А ребенок спешил уйти оттуда подальше, хотя однажды успел услышать, как бабушка шепчет папе, провожавшему ее до двери:
— Да. Комедиантка. Словно ей положена луна с неба. И будь добр, перестань со мной спорить. Можно подумать, что только ей тяжело здесь. Можно подумать, что все, кроме нее, здесь лижут мед. И открой ей немного окно. Ведь просто можно задохнуться!

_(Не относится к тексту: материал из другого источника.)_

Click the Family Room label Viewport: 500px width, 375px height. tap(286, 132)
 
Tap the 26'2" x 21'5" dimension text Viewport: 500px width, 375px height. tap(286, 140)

*Все-таки врач был приглашен. И спустя какое-то время вызван снова. Маму послали на общее обследование в поликлинике больничной кассы, ее даже госпитализировали на два-три дня во временном помещении больницы «Хадасса» на площади «Давидка». Обследовали и ничего не нашли. Две недели спустя к ней, обессилевшей, с опавшими плечами, вновь был вызван наш доктор. Один раз его даже вызвали посреди ночи, и я проснулся, услышав его добрый, грубый и густой, как столярный клей, голос, когда он шутил с папой в коридоре. У изголовья постели, превращавшейся на ночь в узкую двуспальную кровать, появились с маминой стороны всевозможные баночки и коробочки с витаминами, таблетками пальгина, таблетками, называвшимися А-Пе-Це, и разными другими лекарствами в бутылочках. Мама мало времени проводила в постели. Часами сидела она спокойно в кресле у окна, и временами казалось, что она в прекрасном настроении. С папой она в ту зиму разговаривала с особой нежностью и теплотой, словно это он болен, и это его приводит в трепет любое повышение голоса. Все более и более привыкала она говорить с ним, как с ребенком, используя милые ласковые прозвища, возможно, она даже искажала ради него отдельные слова, как это делают, когда говорят с младенцем. И как раз со мной разговаривала мама в те дни с особой доверительностью:
— Пожалуйста, не сердись на меня, Амос, — говорила она, и глаза ее проникали мне прямо в душу. — Не сердись на меня, мне сейчас немного трудно, но ведь ты сам видишь, как я стараюсь, чтобы все было хорошо.
Я вставал рано и, прежде чем уйти в школу, подметал вместо нее в доме. Дважды в неделю я проходился по плиткам пола тряпкой, смоченной в мыльной воде, и еще раз — сухой тряпкой. Я научился шинковать овощи для салата, нарезать хлеб, каждый вечер жарить себе яичницу, поскольку почти каждый вечер мучила маму легкая тошнота.
А вот папа, на которого именно в эти дни накатила давно сдерживаемая веселость, на первый взгляд, совершенно беспричинная, папа прилагал все усилия, чтобы замаскировать эту свою новую веселость. Он частенько что-то бормотал про себя, вдруг без всякого повода начинал посмеиваться, а однажды, когда он не заметил меня, я видел, как он, словно внезапно ужаленный, подпрыгнул и начал приплясывать во дворе. Он часто уходил по вечерам и возвращался после того, как я уже засыпал. Он должен был выходить из дома, так он говорил, потому что в моей комнате свет выключался в девять часов вечера, а в комнате родителей электрический свет стал непереносим для мамы. Каждый вечер, час за часом, сидела мама в одиночестве и темноте на кресле перед окном. Папа пытался сидеть вместе с ней, рядышком, в полнейшем молчании, сочувствуя ее страданиям, но его веселая натура, его нетерпеливость не давали ему оставаться без движения более трех-четырех мгновений.
50
Поначалу папа отступил в нашу кухоньку: пытался читать там по вечерам, либо, разложив свои книжки и маленькие карточки на клеенке колченого кухонного стола, пытался немного поработать. Но кухня была тесной, с низким потолком, она давила на него, и он чувствовал себя заключенным в карцер. Был он человеком, жаждущим общества, любил споры и шутки, любил свет, и если из вечера в вечер вынужден был сидеть в одиночестве в нагоняющей тоску кухне — без игры слов, без споров об истории и политике, — его глаза туманились какой-то детской обидой.